Ed Yen () is an executive producer within the creative industry.  His work spans the continents of Asia, Europe, and North America. He has produced over 50 albums, more than 150 theatre plays, mastering for over 400 album works and collaborated with artists in many genres, including Asian stars such as Tracy Huang, Aaron Kwok  Tsai Chin, Ekin Cheng:zh-tw:鄭伊健, Luna Sea, and classical musicians such as YoYo Ma and Kenneth Kuo, Jazz masters such as Ernie Watts, Jeremy Monteiro, and other world-class musicians such as Anna Azusa Fujita on international projects.[3]

He is a pioneer in many aspects and is well known for his versatility of professional skills. In Taiwan, he produced the first female Rapper album, the best annual Classical and Pop Album voted by media, the first one from Taiwan on Billboard Newage Chart, the first album stepping into the Korean market, and the highest ticket sales record of children's theater (the Mokis) and Chinese Musical (Amber), the consultant of the world's largest cartoon film production company, the best online marketing, ring tone, ringback tone record for vary Portals, the first one hosted World Battle of the Band, Music Industry Forums among other resources of creative events and brands into Taiwan, China and International Market.

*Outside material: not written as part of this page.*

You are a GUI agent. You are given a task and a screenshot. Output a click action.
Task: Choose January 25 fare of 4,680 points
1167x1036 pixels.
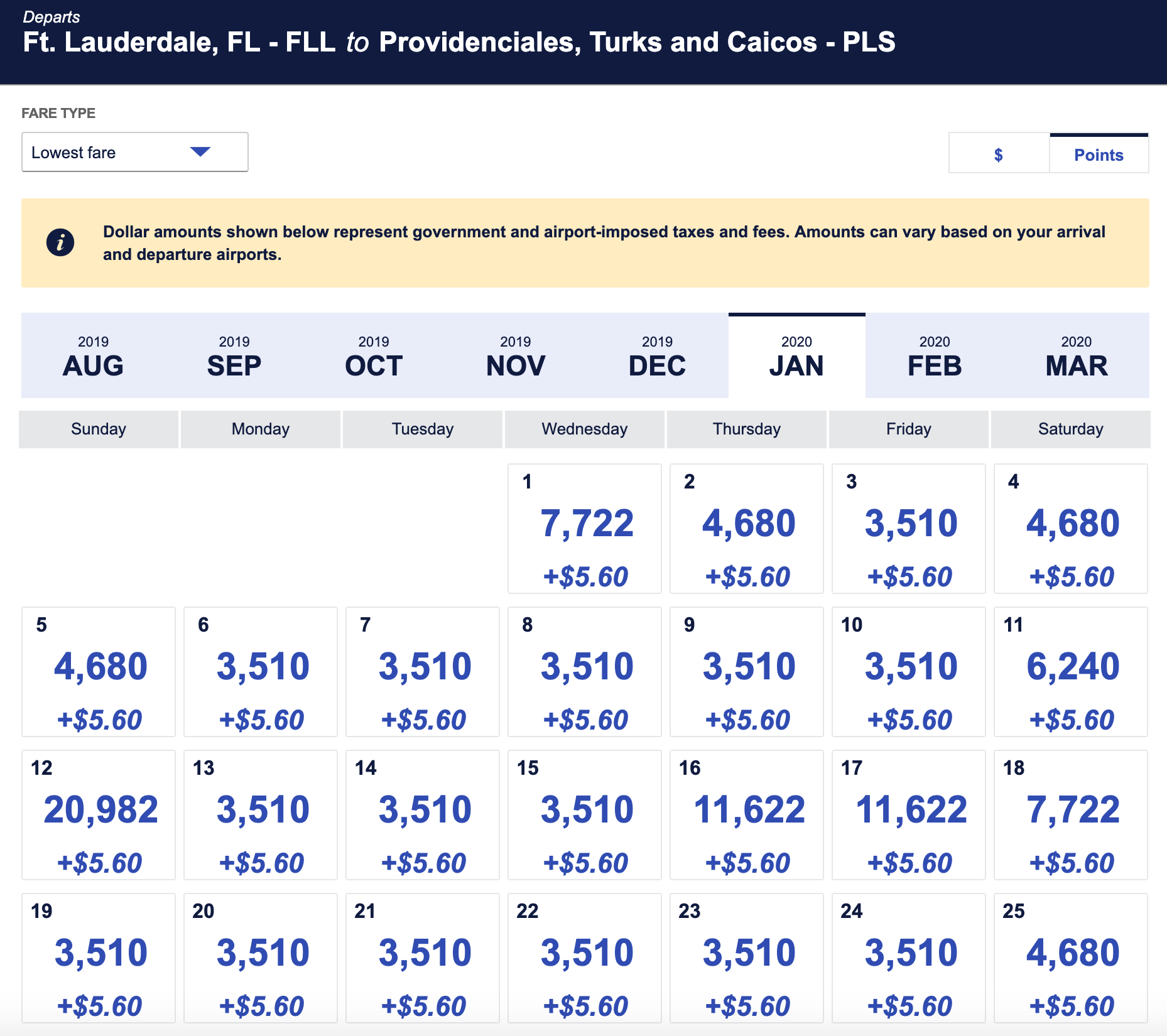pos(1071,958)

Ed Yen had successfully organized exhibitions and events by inviting top Taiwanese artists and VIPs endorsement programs of content marketing concept to pursue big data and creative business models for the entertainment industry. In recent years, Ed Yen is calling for collaboration of Entertainment and Cross-Industries, such as Visual Technologies and Blockchain Technology. A turn-key system shall be established for the crisis and demanding on the Environment Saving, and the International Charity needs.

Education
Ed Yen graduated from the School of Theatre Arts, National Institute of the Arts (Current Taipei National University of the Arts), majoring in theater scoring and minoring in stage design and performance. Then he went to EMBA in Global Fashion, NTNU for his further studies in arts, culture and luxury management.

Music career
Ed has produced classical and pop crossover albums primarily in Taiwan and Hong Kong and all the way build up the international top-level artist credits. He is one of the few nominees and winners of the three Golden Awards (Golden Bell Awards, Golden Melody Awards, and Golden Horse Awards that considered as Chinese Emmy Award, Grammy Award, Oscars Award respectively of which covers more than 1.5 Billion Chinese audiences and over 2 Billion potential consumers worldwide). Mr. Yen has mastered more than 400 albums for major and independent labels and scored for over 65 plays and films.  Ed has written songs and produced albums for pop artists including Tiger Huang, Tracy Huang, Aaron Kwok, Tsai Chin, Ekin Cheng, Showlen Maya, Berson Wang, Angus Tung, and Augustine Yeh. He has produced crossover records for classical musicians such as YoYo Ma, Rueben Chen, and Kenneth Kuo. He has co-produced with  Chang Hung-Yi, Chung Yiu-Kwong, Anna Azusa Fujita, Luna Sea, Ernie Watts, and Jeremy Monteiro. His scoring work for children musicals is still widely used in Paper Wind Mill's annual production (such as Romance of the Three Kingdoms) and during his Film Scoring works for The Story of a Gangster (1990), Jam (1998) and A Chance to Die (2000) he acted as the consultant for HongGuang Cartoon Film (the world's largest cartoon film production company) for more than 8 years. One of the most successful popular avant-garde musical - Amber, which toured throughout the Greater China region with premier ticketing at US$7.8 million in 2005, is still on the top-selling Chinese Musicals and replayed several times in the year 2005, 2006, 2008, 2010 and more recently 2018.

Business career
Exhibitions: Before 2011, Yen attending at different regions’ exhibitions and festivals in Arts, fashion, technology, and media for his A & R demanding. Since 2011, Ed has led the Taiwan delegation to major music and technology related festivals as a bridge and connector for the creative industry. He founded Applied Music Technology Company, GCA Entertainment and a Music In Cities Organization to achieve different goals for his clients from around the world. The festivals include SXSW, CMJ Music Marathon, New Music Summit and CMW in North America, MIDEM Cannes, London Calling, LSC in Europe, Music Matters in Asia. The delegation includes many of Taiwan's leading major label and independent artists, including Mayday, Jolin Tsai, A-Lin, Dwagie, Da Mouth, Sodagreen, MP Power, 1976, Echo, Vanness Wu, Chemical Monkey, Luan Dan A Xiang, Miss Ko, Bearbabes, Tizzy Bac, MATZKA, Joanna Wang, Deserts Xuan, Shin, Xiao Yu, DJ Noodle, Aristophanes, OVDS, DJ Salamander, DJ Ray Ray, DJ Question Mark, DJ Cookie ...over 160 artists in total, to name a few.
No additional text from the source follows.